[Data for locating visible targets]

◆ ◆ ◆ ◆

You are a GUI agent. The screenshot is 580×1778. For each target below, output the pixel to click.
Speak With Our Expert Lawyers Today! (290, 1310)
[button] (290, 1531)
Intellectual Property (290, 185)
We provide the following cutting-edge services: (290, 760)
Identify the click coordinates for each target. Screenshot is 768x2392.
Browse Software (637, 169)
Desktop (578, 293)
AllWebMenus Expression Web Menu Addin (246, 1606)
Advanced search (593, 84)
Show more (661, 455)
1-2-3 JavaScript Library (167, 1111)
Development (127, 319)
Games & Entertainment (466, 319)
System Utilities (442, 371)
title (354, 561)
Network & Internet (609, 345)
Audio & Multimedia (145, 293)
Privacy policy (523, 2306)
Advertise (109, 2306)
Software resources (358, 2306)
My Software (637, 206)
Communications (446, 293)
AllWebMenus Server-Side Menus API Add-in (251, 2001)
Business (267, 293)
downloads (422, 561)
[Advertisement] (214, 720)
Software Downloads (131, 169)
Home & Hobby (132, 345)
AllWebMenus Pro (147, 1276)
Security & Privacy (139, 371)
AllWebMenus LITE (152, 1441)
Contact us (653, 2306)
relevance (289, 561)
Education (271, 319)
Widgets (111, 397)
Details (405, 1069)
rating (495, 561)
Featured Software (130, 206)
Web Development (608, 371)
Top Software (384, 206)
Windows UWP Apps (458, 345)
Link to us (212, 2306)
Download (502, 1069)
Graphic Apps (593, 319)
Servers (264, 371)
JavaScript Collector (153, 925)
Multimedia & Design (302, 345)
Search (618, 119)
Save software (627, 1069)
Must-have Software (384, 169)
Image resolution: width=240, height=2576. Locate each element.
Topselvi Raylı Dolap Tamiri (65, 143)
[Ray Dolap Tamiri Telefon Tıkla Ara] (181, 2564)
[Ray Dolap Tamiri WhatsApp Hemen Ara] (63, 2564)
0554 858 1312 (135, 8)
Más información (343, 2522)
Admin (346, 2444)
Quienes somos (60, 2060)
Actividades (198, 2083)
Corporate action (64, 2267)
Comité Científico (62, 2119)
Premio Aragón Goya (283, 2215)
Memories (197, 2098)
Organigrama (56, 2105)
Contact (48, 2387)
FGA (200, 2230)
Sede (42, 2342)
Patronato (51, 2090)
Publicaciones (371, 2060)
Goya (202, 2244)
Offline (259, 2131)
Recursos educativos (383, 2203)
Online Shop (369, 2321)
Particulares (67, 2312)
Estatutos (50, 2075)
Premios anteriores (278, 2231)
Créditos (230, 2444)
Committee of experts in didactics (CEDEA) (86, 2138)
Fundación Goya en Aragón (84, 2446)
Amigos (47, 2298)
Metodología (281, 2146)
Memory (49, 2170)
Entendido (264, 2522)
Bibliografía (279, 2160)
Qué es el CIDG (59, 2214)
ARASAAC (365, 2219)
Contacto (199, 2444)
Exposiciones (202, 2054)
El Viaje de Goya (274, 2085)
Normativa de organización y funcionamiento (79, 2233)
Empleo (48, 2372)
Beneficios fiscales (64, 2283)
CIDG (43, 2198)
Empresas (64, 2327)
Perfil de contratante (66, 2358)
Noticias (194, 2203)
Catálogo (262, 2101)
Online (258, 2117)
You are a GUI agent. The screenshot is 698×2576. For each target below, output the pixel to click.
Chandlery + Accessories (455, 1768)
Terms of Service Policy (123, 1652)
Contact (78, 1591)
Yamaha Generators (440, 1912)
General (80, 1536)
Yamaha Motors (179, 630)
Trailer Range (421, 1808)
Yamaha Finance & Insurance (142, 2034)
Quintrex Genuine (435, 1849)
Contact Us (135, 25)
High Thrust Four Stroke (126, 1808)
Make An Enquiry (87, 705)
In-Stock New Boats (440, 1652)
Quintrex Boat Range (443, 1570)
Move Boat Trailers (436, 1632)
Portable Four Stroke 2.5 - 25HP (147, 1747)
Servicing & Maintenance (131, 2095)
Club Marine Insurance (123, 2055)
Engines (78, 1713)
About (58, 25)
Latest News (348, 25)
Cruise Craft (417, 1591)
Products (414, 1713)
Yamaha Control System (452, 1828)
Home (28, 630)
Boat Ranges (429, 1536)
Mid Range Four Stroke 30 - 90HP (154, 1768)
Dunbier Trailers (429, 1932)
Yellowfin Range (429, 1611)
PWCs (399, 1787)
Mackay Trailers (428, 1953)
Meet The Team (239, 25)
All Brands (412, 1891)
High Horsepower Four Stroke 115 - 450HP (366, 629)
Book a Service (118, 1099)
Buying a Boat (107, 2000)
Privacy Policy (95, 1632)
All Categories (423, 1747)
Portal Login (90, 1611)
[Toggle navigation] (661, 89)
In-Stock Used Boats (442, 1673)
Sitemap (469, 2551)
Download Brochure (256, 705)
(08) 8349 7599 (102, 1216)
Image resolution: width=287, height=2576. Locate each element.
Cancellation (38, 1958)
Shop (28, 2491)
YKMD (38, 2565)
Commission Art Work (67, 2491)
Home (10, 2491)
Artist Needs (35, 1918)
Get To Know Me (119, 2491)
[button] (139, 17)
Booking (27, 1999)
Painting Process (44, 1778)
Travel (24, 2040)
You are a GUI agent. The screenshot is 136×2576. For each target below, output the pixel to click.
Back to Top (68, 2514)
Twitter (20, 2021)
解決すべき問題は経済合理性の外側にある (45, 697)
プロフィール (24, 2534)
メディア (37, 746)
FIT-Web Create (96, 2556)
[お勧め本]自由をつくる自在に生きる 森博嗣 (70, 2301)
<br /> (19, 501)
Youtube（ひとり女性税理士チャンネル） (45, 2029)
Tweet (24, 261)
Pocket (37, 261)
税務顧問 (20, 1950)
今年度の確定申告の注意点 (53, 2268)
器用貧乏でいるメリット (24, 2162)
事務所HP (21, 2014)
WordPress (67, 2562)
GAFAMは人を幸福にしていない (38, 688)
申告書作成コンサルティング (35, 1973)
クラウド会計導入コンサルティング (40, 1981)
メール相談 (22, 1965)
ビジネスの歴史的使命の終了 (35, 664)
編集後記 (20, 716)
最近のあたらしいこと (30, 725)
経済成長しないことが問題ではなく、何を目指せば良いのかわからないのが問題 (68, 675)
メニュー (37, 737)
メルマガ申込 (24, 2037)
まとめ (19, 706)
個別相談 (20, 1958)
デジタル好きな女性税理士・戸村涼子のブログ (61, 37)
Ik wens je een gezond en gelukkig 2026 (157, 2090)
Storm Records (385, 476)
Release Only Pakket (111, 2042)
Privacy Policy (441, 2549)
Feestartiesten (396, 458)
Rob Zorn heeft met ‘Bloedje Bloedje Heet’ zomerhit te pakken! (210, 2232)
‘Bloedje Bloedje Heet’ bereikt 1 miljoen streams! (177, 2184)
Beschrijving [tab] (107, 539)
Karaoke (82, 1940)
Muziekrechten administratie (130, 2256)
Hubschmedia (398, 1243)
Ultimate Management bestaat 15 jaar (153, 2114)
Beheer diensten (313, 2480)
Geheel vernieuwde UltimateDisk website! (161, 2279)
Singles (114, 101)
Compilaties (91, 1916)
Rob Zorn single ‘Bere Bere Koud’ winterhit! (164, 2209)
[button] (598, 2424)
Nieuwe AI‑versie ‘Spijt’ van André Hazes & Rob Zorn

◆ ◆ ◆ ◆

PROBLEM - Copy all of the material above verbatim, keeping every line unchanged.

RESPONSE TO THE EXERCISE -
You are a GUI agent. The screenshot is 580×1778. For each target below, output the pixel to click.
Speak With Our Expert Lawyers Today! (290, 1310)
[button] (290, 1531)
Intellectual Property (290, 185)
We provide the following cutting-edge services: (290, 760)
Identify the click coordinates for each target. Screenshot is 768x2392.
Browse Software (637, 169)
Desktop (578, 293)
AllWebMenus Expression Web Menu Addin (246, 1606)
Advanced search (593, 84)
Show more (661, 455)
1-2-3 JavaScript Library (167, 1111)
Development (127, 319)
Games & Entertainment (466, 319)
System Utilities (442, 371)
title (354, 561)
Network & Internet (609, 345)
Audio & Multimedia (145, 293)
Privacy policy (523, 2306)
Advertise (109, 2306)
Software resources (358, 2306)
My Software (637, 206)
Communications (446, 293)
AllWebMenus Server-Side Menus API Add-in (251, 2001)
Business (267, 293)
downloads (422, 561)
[Advertisement] (214, 720)
Software Downloads (131, 169)
Home & Hobby (132, 345)
AllWebMenus Pro (147, 1276)
Security & Privacy (139, 371)
AllWebMenus LITE (152, 1441)
Contact us (653, 2306)
relevance (289, 561)
Education (271, 319)
Widgets (111, 397)
Details (405, 1069)
rating (495, 561)
Featured Software (130, 206)
Web Development (608, 371)
Top Software (384, 206)
Windows UWP Apps (458, 345)
Link to us (212, 2306)
Download (502, 1069)
Graphic Apps (593, 319)
Servers (264, 371)
JavaScript Collector (153, 925)
Multimedia & Design (302, 345)
Search (618, 119)
Save software (627, 1069)
Must-have Software (384, 169)
Image resolution: width=240, height=2576. Locate each element.
Topselvi Raylı Dolap Tamiri (65, 143)
[Ray Dolap Tamiri Telefon Tıkla Ara] (181, 2564)
[Ray Dolap Tamiri WhatsApp Hemen Ara] (63, 2564)
0554 858 1312 (135, 8)
Más información (343, 2522)
Admin (346, 2444)
Quienes somos (60, 2060)
Actividades (198, 2083)
Corporate action (64, 2267)
Comité Científico (62, 2119)
Premio Aragón Goya (283, 2215)
Memories (197, 2098)
Organigrama (56, 2105)
Contact (48, 2387)
FGA (200, 2230)
Sede (42, 2342)
Patronato (51, 2090)
Publicaciones (371, 2060)
Goya (202, 2244)
Offline (259, 2131)
Recursos educativos (383, 2203)
Online Shop (369, 2321)
Particulares (67, 2312)
Estatutos (50, 2075)
Premios anteriores (278, 2231)
Créditos (230, 2444)
Committee of experts in didactics (CEDEA) (86, 2138)
Fundación Goya en Aragón (84, 2446)
Amigos (47, 2298)
Metodología (281, 2146)
Memory (49, 2170)
Entendido (264, 2522)
Bibliografía (279, 2160)
Qué es el CIDG (59, 2214)
ARASAAC (365, 2219)
Contacto (199, 2444)
Exposiciones (202, 2054)
El Viaje de Goya (274, 2085)
Normativa de organización y funcionamiento (79, 2233)
Empleo (48, 2372)
Beneficios fiscales (64, 2283)
CIDG (43, 2198)
Empresas (64, 2327)
Perfil de contratante (66, 2358)
Noticias (194, 2203)
Catálogo (262, 2101)
Online (258, 2117)
You are a GUI agent. The screenshot is 698×2576. For each target below, output the pixel to click.
Chandlery + Accessories (455, 1768)
Terms of Service Policy (123, 1652)
Contact (78, 1591)
Yamaha Generators (440, 1912)
General (80, 1536)
Yamaha Motors (179, 630)
Trailer Range (421, 1808)
Yamaha Finance & Insurance (142, 2034)
Quintrex Genuine (435, 1849)
Contact Us (135, 25)
High Thrust Four Stroke (126, 1808)
Make An Enquiry (87, 705)
In-Stock New Boats (440, 1652)
Quintrex Boat Range (443, 1570)
Move Boat Trailers (436, 1632)
Portable Four Stroke 2.5 - 25HP (147, 1747)
Servicing & Maintenance (131, 2095)
Club Marine Insurance (123, 2055)
Engines (78, 1713)
About (58, 25)
Latest News (348, 25)
Cruise Craft (417, 1591)
Products (414, 1713)
Yamaha Control System (452, 1828)
Home (28, 630)
Boat Ranges (429, 1536)
Mid Range Four Stroke 30 - 90HP (154, 1768)
Dunbier Trailers (429, 1932)
Yellowfin Range (429, 1611)
PWCs (399, 1787)
Mackay Trailers (428, 1953)
Meet The Team (239, 25)
All Brands (412, 1891)
High Horsepower Four Stroke 115 - 450HP (366, 629)
Book a Service (118, 1099)
Buying a Boat (107, 2000)
Privacy Policy (95, 1632)
All Categories (423, 1747)
Portal Login (90, 1611)
[Toggle navigation] (661, 89)
In-Stock Used Boats (442, 1673)
Sitemap (469, 2551)
Download Brochure (256, 705)
(08) 8349 7599 (102, 1216)
Image resolution: width=287, height=2576. Locate each element.
Cancellation (38, 1958)
Shop (28, 2491)
YKMD (38, 2565)
Commission Art Work (67, 2491)
Home (10, 2491)
Artist Needs (35, 1918)
Get To Know Me (119, 2491)
[button] (139, 17)
Booking (27, 1999)
Painting Process (44, 1778)
Travel (24, 2040)
You are a GUI agent. The screenshot is 136×2576. For each target below, output the pixel to click.
Back to Top (68, 2514)
Twitter (20, 2021)
解決すべき問題は経済合理性の外側にある (45, 697)
プロフィール (24, 2534)
メディア (37, 746)
FIT-Web Create (96, 2556)
[お勧め本]自由をつくる自在に生きる 森博嗣 (70, 2301)
<br /> (19, 501)
Youtube（ひとり女性税理士チャンネル） (45, 2029)
Tweet (24, 261)
Pocket (37, 261)
税務顧問 (20, 1950)
今年度の確定申告の注意点 (53, 2268)
器用貧乏でいるメリット (24, 2162)
事務所HP (21, 2014)
WordPress (67, 2562)
GAFAMは人を幸福にしていない (38, 688)
申告書作成コンサルティング (35, 1973)
クラウド会計導入コンサルティング (40, 1981)
メール相談 (22, 1965)
ビジネスの歴史的使命の終了 (35, 664)
編集後記 (20, 716)
最近のあたらしいこと (30, 725)
経済成長しないことが問題ではなく、何を目指せば良いのかわからないのが問題 (68, 675)
メニュー (37, 737)
メルマガ申込 (24, 2037)
まとめ (19, 706)
個別相談 (20, 1958)
デジタル好きな女性税理士・戸村涼子のブログ (61, 37)
Ik wens je een gezond en gelukkig 2026 (157, 2090)
Storm Records (385, 476)
Release Only Pakket (111, 2042)
Privacy Policy (441, 2549)
Feestartiesten (396, 458)
Rob Zorn heeft met ‘Bloedje Bloedje Heet’ zomerhit te pakken! (210, 2232)
‘Bloedje Bloedje Heet’ bereikt 1 miljoen streams! (177, 2184)
Beschrijving [tab] (107, 539)
Karaoke (82, 1940)
Muziekrechten administratie (130, 2256)
Hubschmedia (398, 1243)
Ultimate Management bestaat 15 jaar (153, 2114)
Beheer diensten (313, 2480)
Geheel vernieuwde UltimateDisk website! (161, 2279)
Singles (114, 101)
Compilaties (91, 1916)
Rob Zorn single ‘Bere Bere Koud’ winterhit! (164, 2209)
[button] (598, 2424)
Nieuwe AI‑versie ‘Spijt’ van André Hazes & Rob Zorn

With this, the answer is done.